The loan matured in November 2008. Moody's estimates an aggregate
loss of approximately $3 million (35% loss severity on average)
for the specially serviced loans.
Moody's was provided with year-end 2008 operating results for 90%
of the pool. Moody's loan to value ("LTV") ratio, excluding
defeased loans, is 77% compared to 69% at Moody's
last review. Moody's stressed debt service coverage ratio
("DSCR") is 1.62X compared to 1.73X at last
review. Moody's stressed DSCR is based on Moody's net
cash flow ("NCF") and a 9.25% stressed rate
applied to the loan balance.
Moody's uses a variation of the Herfindahl index ("Herf")

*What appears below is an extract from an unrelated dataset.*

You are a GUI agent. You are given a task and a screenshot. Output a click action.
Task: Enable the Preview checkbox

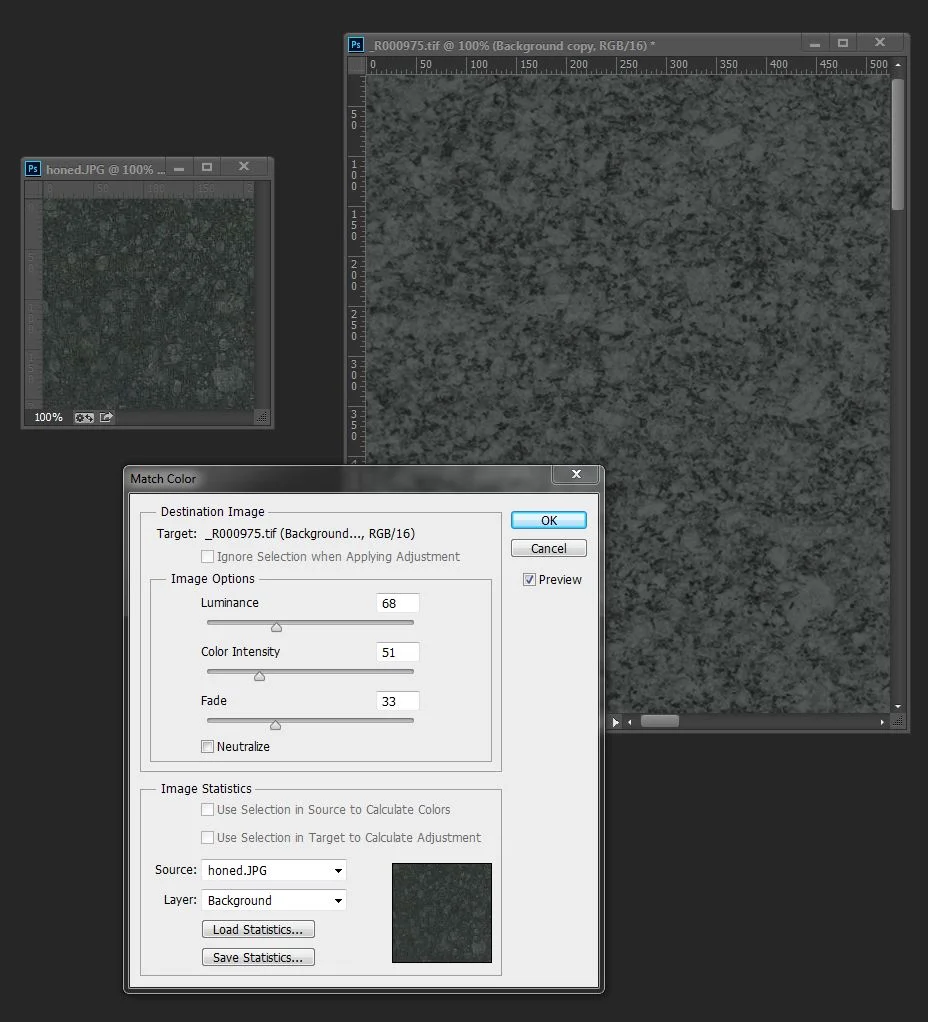[x=527, y=579]
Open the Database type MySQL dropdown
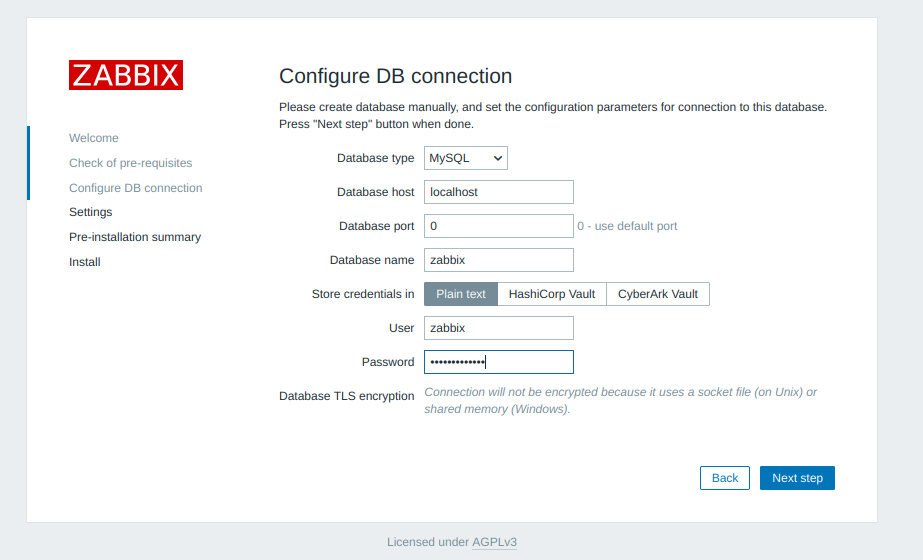This screenshot has height=560, width=923. (465, 158)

to measure diversity of loan size, where a higher number represents
greater diversity. Loan concentration has an important bearing
on potential rating volatility, including the risk of multiple-notch
downgrades under adverse circumstances. The credit neutral Herf
score is 40. The pool, excluding defeased loans, has
a Herf of 18 compared to 60 at last review.
The top three conduit loans represent 26% of the pool. The
largest loan is the Sybase Building Loan ($8.5 million -
12%), which is secured by a 96,000 square foot office
building located in Boulder, Colorado. The property is 100%
occupied by Sybase Corporation, the same as last review.
Moody's LTV is 66%, compared to 71%, at last
review. Moody's stressed DSCR is 1.75X compared to
1.53X at last review.
The second largest loan is the Green Ridge Heights Apartments Loan ($5.8
million - 8%), which is secured by a 309-unit
apartment complex located in Cleveland, Ohio. The property
was 97% occupied as of December 2008, essentially the same
as last review. Performance has improved due to increased rental
revenues. Moody's LTV is 86%, compared to 95%
at last review. Moody's stressed DSCR is 1.19X compared
to 1.03X at last review.
The third largest loan is the Comfort Suites Loan ($4.3
million - 6%), which is secured by a 120-key
limited service hotel located in Lexington, North Carolina.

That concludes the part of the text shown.